“Io da sedici mesi, diciassette mesi isolato da tutti e da tutto. Ogni tanto mi si attacca una televisione e poi mi si stacca sette mesi, otto mesi perché mi debbo pentire. Io non ho niente da pentire, è inutile che mi trattano così”.
Era Totò Riina, in uno sfogo a conclusione di un’analisi solo parzialmente condivisibile quando osservava che i responsabili della giustizia di cui si lamentava “sono i comunista” (in realtà “i comunista” cui lui si riferiva volevano mettere in galera quelli che lo avevano arrestato). Ma analisi a parte – che non era affatto male anche se addebitava “ai comunista” meno responsabilità rispetto a quelle che essi effettivamente portavano – importante era quella sua lamentazione: un anno e mezzo di isolamento, poi un po’ di Tv ma solo se si pente, e altrimenti gliela tolgono.
Di questi tormenti pare che non si possa parlare perché a soffrirne è chi ne ha inflitti a sua volta, e ben più gravi, alle vittime dei suoi delitti: dunque non deve muovere a pietà, figurarsi a indignazione, se il mafioso è torturato. Pensa a quanti ne ha ammazzati, e come. E nemmeno si pente. E si noti che l’inibitoria a farne anche solo materia di discussione non viene soltanto dalle vittime, cui più ampiamente bisogna concedere, ma dalla reazione comune e diffusa e ancora dai sacerdoti della demagogia antimafia, quelli che rivendicano la piena bontà dei rigori carcerari perché prima del 41-bis “i criminali stavano come al grand hotel”.
Nemmeno l’obiezione secondo cui quel regime di barbarie si imporrebbe per l’esigenza di impedire al criminale di organizzare dalla prigione altri delitti, nemmeno questa ricorrente e facile risposta si aggrappa a una giustificazione accettabile: perché anche la mordacchia gli impedirebbe di parlare e anche la corda gli impedirebbe di spiegarsi con i gesti, ma l’efficacia non renderebbe ammissibili questi rimedi.
È “un super-criminale”, fu detto di Riina, e fu detto per giustificare il trattamento che subiva e per pretendere che morisse in carcere (il senatore Matteo Renzi, royal baby del garantismo egoriferito, rivendicò con orgoglio di aver fatto morire in prigione sia Provenzano sia Totò Riina, perché “era doveroso per rispetto delle vittime e delle sentenze”).

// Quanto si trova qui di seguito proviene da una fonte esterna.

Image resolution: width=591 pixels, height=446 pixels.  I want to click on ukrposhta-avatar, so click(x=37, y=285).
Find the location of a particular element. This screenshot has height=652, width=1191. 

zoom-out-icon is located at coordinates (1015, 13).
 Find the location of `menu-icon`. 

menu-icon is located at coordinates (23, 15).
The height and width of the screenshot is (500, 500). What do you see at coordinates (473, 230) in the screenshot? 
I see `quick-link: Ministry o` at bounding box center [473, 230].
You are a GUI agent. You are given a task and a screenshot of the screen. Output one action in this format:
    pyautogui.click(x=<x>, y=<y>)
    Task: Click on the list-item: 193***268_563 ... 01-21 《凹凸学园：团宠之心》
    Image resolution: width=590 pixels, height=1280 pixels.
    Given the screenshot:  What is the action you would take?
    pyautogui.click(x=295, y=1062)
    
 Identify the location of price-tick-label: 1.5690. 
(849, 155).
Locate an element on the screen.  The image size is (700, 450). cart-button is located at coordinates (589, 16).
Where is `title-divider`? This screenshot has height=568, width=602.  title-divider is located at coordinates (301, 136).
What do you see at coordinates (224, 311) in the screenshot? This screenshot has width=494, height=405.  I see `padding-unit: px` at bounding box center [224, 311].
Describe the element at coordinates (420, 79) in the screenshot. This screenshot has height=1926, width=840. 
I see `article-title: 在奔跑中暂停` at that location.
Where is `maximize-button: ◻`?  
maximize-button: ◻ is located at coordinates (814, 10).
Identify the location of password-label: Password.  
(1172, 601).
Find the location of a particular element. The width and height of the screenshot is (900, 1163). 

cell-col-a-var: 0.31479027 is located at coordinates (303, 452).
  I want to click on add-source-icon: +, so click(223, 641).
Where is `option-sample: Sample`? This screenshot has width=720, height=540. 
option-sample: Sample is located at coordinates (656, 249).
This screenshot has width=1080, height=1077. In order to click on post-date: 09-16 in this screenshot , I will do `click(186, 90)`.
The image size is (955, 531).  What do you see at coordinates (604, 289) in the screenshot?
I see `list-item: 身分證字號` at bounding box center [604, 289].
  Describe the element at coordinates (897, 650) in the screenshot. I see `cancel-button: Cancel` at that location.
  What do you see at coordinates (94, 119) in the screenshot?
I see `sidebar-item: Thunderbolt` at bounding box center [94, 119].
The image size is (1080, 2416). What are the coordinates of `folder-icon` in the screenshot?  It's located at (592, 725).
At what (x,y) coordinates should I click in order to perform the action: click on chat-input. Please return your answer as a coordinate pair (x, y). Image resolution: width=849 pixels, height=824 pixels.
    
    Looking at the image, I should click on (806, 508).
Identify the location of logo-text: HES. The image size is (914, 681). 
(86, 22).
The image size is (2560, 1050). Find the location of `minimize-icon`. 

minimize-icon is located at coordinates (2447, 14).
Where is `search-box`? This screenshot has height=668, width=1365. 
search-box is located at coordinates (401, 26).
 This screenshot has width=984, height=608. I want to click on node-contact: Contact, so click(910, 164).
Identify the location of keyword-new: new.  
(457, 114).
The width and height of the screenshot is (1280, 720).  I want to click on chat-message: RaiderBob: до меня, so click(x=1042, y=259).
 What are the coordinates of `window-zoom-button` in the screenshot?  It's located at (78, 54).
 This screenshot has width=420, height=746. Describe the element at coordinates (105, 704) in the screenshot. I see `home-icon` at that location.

Ed evidentemente per parlare della barbarie carceraria è necessario che essa si incattivisca sugli innocenti. L’occasione, in teoria (anche in pratica), non mancherebbe visto che le gabbie ne sono piene, ma è come militare contro la pena di morte perché c’è caso che porti all’assassinio di chi non ha fatto nulla. Il guaio è che non si fa nemmeno questo: e il carcere duro, incensurabile perché serve contro i cattivi, diventa incensurato anche quando punisce i buoni.
Totò Riina non c’è più, e non si chiede a nessuno di dispiacersene. C’è ancora la giustizia che competeva con la sua ferocia, e questo dovrebbe dispiacere a tutti.